Supplied material.
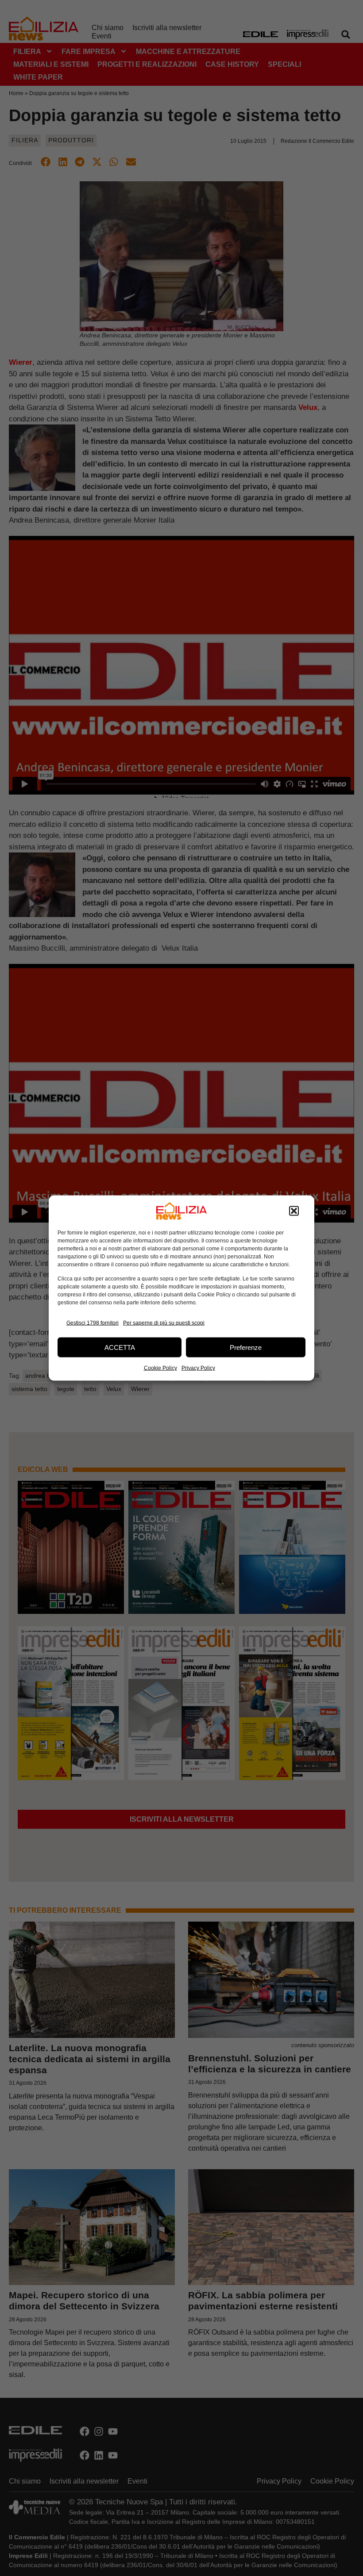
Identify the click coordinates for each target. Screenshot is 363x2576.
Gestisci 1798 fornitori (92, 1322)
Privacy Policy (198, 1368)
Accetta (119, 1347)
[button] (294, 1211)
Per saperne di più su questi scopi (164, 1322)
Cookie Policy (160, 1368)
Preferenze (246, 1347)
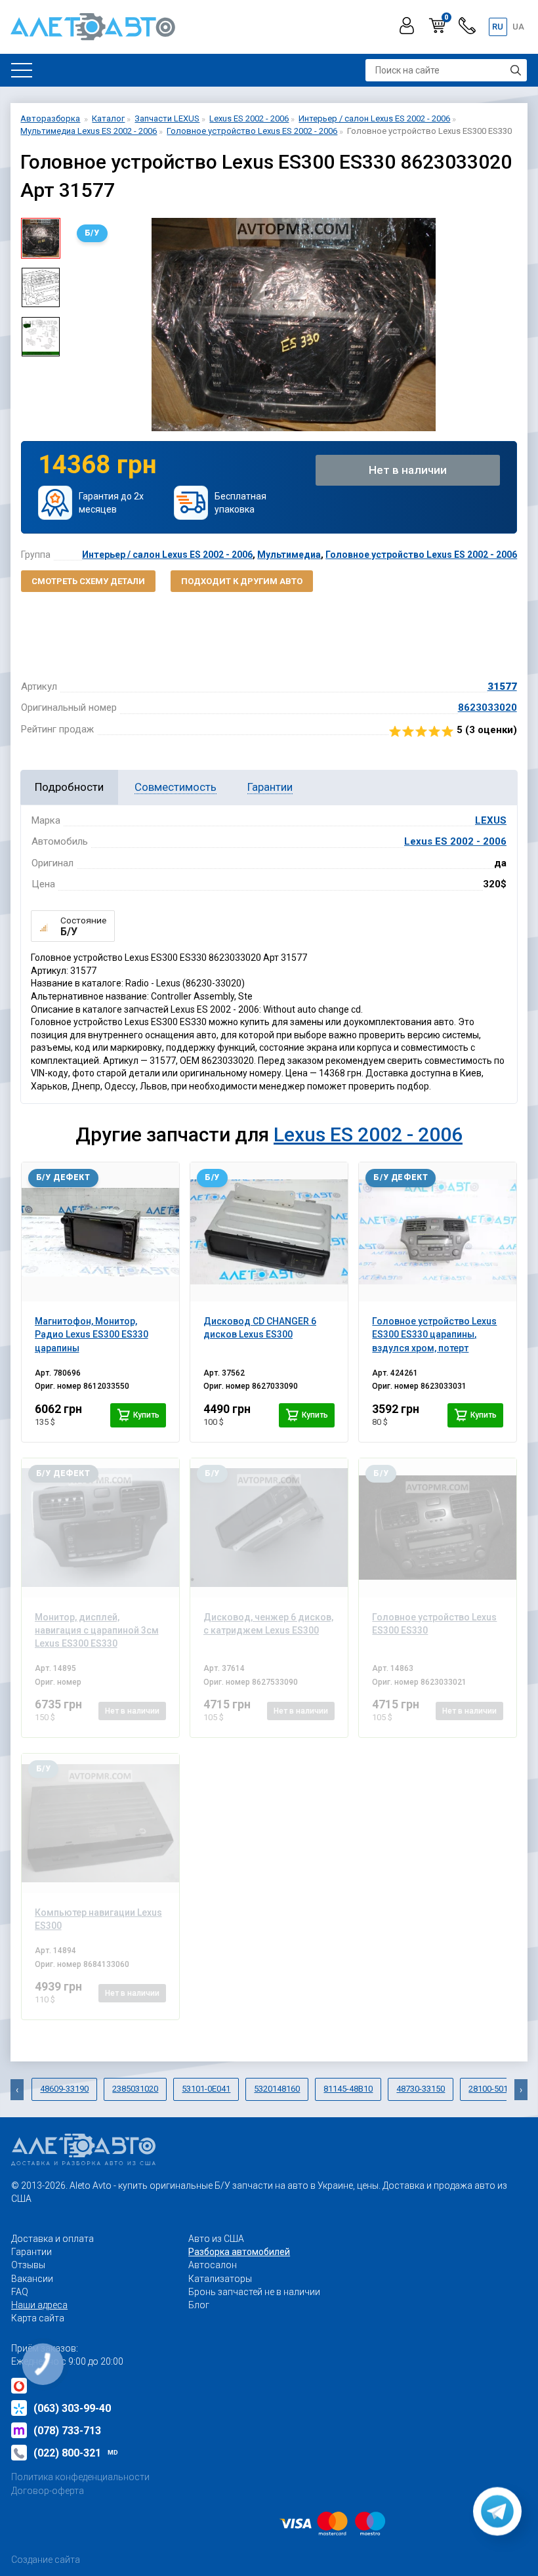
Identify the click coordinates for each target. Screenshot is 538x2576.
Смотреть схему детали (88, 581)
...
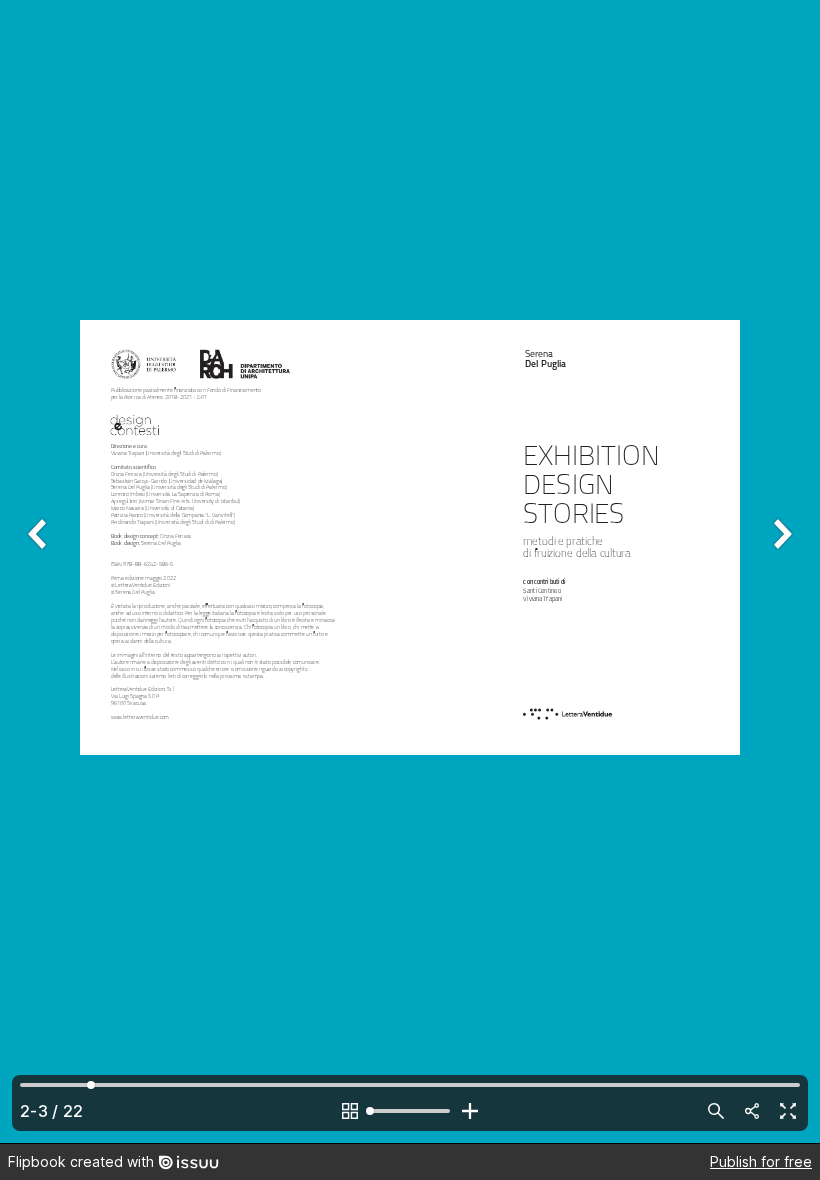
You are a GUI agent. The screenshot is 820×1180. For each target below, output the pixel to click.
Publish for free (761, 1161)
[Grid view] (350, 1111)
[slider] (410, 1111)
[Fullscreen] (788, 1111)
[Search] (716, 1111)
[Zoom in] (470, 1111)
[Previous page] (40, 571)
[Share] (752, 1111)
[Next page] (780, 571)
==
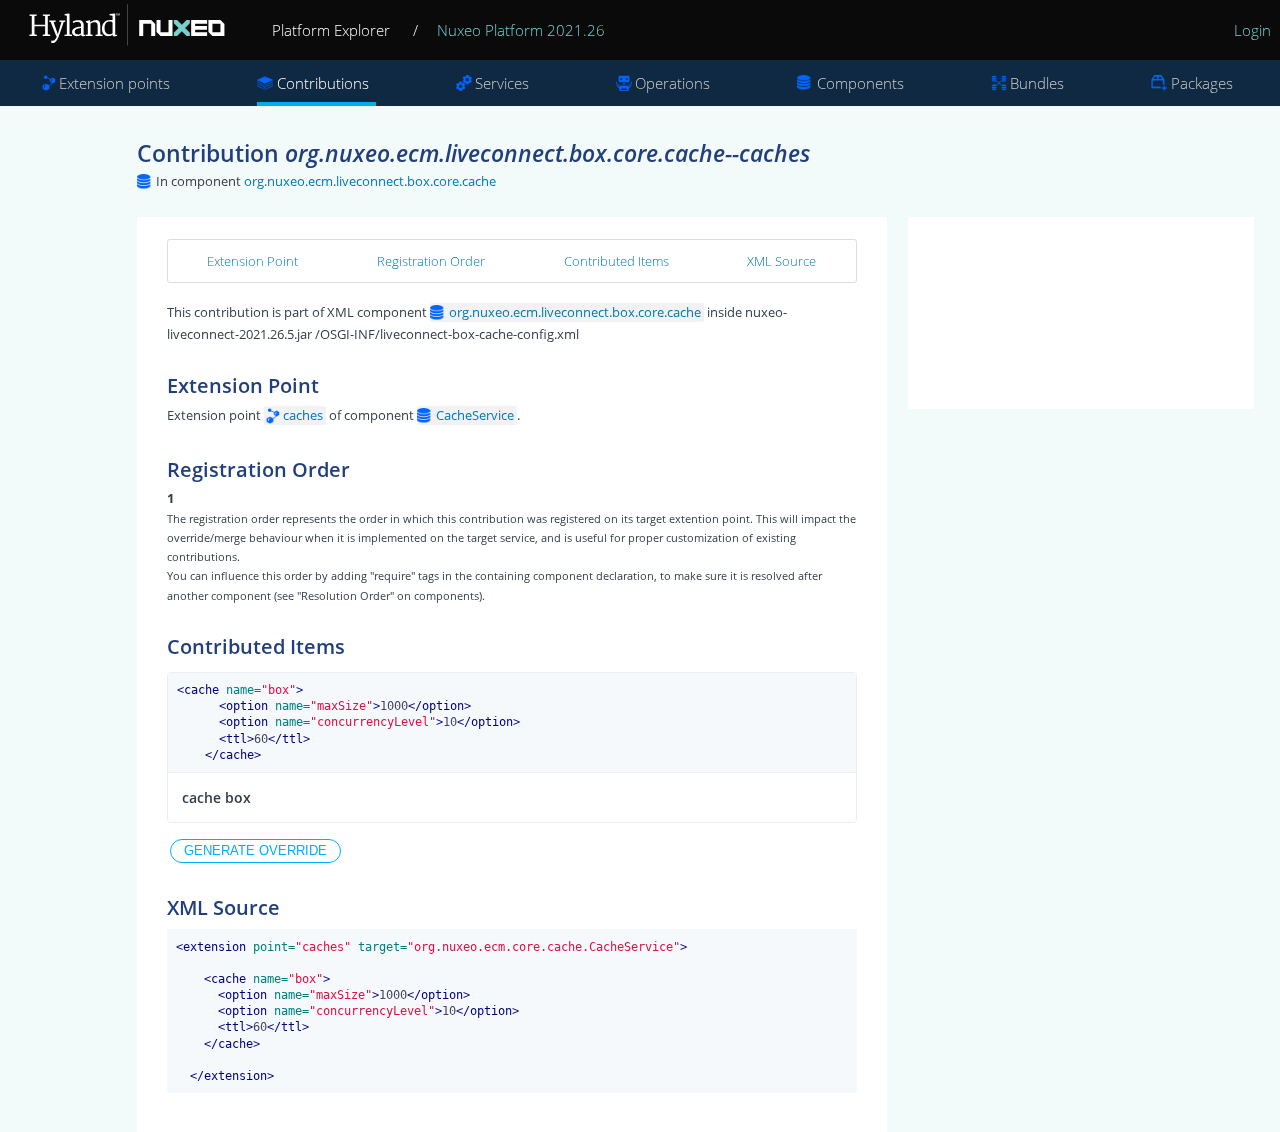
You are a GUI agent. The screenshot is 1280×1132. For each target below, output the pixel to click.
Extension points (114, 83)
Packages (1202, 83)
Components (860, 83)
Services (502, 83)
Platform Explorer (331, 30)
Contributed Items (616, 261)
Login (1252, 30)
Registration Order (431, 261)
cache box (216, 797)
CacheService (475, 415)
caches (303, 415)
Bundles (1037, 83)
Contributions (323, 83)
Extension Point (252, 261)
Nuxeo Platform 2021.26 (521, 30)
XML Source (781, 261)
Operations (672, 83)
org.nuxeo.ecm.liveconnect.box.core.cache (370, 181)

Exercise goal.
Your answer must consist solely of the lines above between the line holding "Registration Order (431, 261)" and the line holding "org.nuxeo.ecm.liveconnect.box.core.cache (370, 181)", inclusive, copied exactly.

Solution for this exercise.
Registration Order (431, 261)
cache box (216, 797)
CacheService (475, 415)
caches (303, 415)
Bundles (1037, 83)
Contributions (323, 83)
Extension Point (252, 261)
Nuxeo Platform 2021.26 (521, 30)
XML Source (781, 261)
Operations (672, 83)
org.nuxeo.ecm.liveconnect.box.core.cache (370, 181)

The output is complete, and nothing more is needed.